Co-author of the book Philip Tetlock is a Professor in Psychology and Organizational Behavior who ran forecasting tournaments from 1984 to 2003. These tournaments were focused on politics and current events, and the purpose was to analyze and track forecasting accuracy among different groups of people. The book is basically a summary of his observations from this study and his other work on the topic. Many of the findings presented are based on results from the "Good Judgment Project" (GJP), a research collaborative co-led by Tetlock. This project used more than 10,000 carefully selected volunteers making predictions about geopolitical and economic events over a 1-4-year timespan, resulting in more than one million individual forecasts giving a lot of credibility on the findings.
What makes a good prediction?
The data showed that the average expert was roughly as accurate as a dart-throwing chimpanzee – one might just as well have been guessing the outcomes without putting any real effort into the forecasts. However, as in most cases, it turns out it is not that black and white. There were two distinct groups of experts; one group that performed worse than random guessing, and another group that performed better. What did this second group do differently?
The key to accurate forecasting was – to my surprise – not explained by specific skills like math or raw power like high intelligence or endless hours thrown at the problem (perhaps to my relief). More important traits explaining success appeared to be open-mindedness, curiosity, carefulness, and the ability to be self-critical. Most interestingly people who believed they could become better – and constantly updated their forecasts – were significantly better at making accurate predictions. In fact, this tendency was a 3x better predictor of success than raw intelligence.
The traits of a Superforecaster
The better-performing forecasters did a number of things: broke large issues down into sub-problems, explored similarities and differences between their views and others, were especially careful not to overreact or underreact to new evidence, balanced under- and overconfidence, expressed their judgments on a scale of probability that was as fine-grained as possible, updated forecasts when new information emerged, and were able to change their minds. Each of these behaviors requires and deserves a closer look, and this is only a partial list, but the book does a great job going into detail on each of these key traits that “superforecasters” exhibit. Taking an example from the list, one of the worse decisions I have done in venture investing is highly associated with the inability to change my mind and underreacting as new information emerges. We were evaluating an investment into an innovative tech company that had many things going for it. Late in the investment process I discovered very negative background information on the CEO but underreacted on the new information and I was not able to change my mind. The investment was completed but never met our expectations due to leadership.

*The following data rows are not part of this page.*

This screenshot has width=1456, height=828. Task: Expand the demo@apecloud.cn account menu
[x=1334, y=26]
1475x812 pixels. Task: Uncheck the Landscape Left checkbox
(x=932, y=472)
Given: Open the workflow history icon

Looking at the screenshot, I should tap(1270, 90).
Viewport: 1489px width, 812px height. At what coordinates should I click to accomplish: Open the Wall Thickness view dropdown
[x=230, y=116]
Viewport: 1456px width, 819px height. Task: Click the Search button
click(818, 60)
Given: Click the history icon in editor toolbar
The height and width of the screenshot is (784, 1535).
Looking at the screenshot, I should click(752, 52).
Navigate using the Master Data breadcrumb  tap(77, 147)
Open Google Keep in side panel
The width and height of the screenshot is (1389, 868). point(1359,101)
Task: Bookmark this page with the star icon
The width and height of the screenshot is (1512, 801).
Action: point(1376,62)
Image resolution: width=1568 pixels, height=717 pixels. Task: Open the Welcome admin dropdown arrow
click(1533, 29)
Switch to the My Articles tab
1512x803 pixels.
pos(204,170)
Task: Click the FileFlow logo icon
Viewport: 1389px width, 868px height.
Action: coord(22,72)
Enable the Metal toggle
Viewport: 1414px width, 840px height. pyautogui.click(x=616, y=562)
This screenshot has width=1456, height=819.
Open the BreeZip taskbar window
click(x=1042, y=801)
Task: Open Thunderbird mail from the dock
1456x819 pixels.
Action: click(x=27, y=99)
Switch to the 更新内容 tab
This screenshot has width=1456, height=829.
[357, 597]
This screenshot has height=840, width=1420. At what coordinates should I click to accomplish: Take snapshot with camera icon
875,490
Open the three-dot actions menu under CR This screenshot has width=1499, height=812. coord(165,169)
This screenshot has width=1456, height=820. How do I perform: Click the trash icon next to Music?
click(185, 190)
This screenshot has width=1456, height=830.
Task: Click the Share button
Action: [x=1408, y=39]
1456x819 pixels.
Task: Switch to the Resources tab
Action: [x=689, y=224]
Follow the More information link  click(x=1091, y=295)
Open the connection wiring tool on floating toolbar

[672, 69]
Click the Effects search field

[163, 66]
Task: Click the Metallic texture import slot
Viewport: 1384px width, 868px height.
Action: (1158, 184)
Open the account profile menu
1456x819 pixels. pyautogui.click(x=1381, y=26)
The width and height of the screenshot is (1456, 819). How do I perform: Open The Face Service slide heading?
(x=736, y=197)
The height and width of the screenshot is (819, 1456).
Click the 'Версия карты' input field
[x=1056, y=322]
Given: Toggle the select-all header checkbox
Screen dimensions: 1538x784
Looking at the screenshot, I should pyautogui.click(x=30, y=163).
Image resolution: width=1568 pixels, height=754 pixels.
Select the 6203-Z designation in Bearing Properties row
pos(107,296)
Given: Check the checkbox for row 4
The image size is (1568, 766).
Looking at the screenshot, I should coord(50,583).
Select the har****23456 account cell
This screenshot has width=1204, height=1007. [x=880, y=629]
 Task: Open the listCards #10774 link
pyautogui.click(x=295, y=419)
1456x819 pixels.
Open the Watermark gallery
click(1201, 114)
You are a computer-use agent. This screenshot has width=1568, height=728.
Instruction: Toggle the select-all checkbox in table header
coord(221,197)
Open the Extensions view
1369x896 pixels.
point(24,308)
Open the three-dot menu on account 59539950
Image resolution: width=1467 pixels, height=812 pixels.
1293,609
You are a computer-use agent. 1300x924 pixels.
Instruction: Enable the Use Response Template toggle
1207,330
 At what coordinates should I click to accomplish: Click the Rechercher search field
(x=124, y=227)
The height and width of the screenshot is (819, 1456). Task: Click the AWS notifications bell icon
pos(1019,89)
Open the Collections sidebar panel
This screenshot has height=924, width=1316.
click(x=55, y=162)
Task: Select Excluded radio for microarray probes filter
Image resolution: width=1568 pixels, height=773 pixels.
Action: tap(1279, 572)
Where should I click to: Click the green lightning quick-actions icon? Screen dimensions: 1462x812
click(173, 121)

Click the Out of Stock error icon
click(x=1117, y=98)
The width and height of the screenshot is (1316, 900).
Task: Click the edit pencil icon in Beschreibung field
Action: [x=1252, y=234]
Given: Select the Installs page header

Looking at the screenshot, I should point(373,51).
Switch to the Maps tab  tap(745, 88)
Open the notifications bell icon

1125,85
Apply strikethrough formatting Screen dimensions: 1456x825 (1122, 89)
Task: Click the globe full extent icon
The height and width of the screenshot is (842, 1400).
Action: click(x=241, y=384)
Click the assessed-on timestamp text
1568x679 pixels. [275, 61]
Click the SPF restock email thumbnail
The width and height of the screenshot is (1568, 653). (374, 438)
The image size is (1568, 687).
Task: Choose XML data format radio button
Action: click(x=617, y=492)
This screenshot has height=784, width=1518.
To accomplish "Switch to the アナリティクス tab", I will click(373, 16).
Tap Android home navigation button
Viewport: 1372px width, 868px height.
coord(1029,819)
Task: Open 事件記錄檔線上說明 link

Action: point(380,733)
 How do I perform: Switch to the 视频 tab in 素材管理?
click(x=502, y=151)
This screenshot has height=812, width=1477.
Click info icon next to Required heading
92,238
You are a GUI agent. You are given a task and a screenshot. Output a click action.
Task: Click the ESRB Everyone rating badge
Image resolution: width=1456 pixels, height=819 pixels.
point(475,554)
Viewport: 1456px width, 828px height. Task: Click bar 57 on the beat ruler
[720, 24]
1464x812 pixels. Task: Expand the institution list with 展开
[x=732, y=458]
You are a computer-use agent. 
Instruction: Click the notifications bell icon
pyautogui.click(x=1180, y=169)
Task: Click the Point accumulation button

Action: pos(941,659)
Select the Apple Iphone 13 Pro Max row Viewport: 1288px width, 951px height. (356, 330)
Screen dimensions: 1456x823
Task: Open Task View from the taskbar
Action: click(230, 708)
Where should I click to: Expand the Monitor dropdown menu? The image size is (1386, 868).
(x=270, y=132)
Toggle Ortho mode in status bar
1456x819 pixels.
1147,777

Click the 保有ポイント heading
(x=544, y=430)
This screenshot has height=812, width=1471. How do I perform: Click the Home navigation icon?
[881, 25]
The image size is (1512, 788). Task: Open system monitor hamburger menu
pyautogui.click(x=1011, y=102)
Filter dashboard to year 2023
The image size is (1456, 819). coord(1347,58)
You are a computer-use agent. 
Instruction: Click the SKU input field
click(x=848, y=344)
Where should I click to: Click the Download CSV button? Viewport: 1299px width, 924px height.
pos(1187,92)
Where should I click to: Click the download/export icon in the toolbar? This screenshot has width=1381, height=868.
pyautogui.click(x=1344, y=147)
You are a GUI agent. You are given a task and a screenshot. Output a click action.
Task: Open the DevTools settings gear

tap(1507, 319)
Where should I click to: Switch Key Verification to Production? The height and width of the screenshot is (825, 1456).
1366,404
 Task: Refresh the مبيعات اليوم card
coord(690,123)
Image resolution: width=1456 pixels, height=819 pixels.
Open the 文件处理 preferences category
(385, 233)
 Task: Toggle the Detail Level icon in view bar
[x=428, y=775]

Not surprisingly, the best forecasters were also very good at managing their cognitive biases. We all have biases, and many times they are unconscious. My own example of a poor investment decision above is related to a bias called Belief Perseverance. That is the tendency for people to hold their beliefs as true, even when there is ample evidence to discredit the belief. When faced with evidence that contradicts their beliefs, people may choose to discredit, dismiss, misinterpret, or place little significance on the contradictory information. One bias I was not familiar with from before was highlighted a few times in the book called "attribute substitution." This occurs when an individual makes a judgment (about a target attribute) that is computationally complex, and instead substitutes this to a more easily calculated heuristic attribute. In other words, we sometimes subconsciously substitute the (difficult) question at hand with a similar (easier to answer) question, and make our predictions based on that question instead, without necessarily realizing that we’ve made any substitution at all. Not only does this lead to cognitive biases, but the forecaster may be totally unaware that there are any biases at the root of their predictions
To summarize, be curious, careful, self-critical and keep an open mind. You can become better at making predictions and decisions but make sure you keep a check on cognitive biases. All in all, a highly recommended read for any decision maker in any industry – I enjoyed it a lot.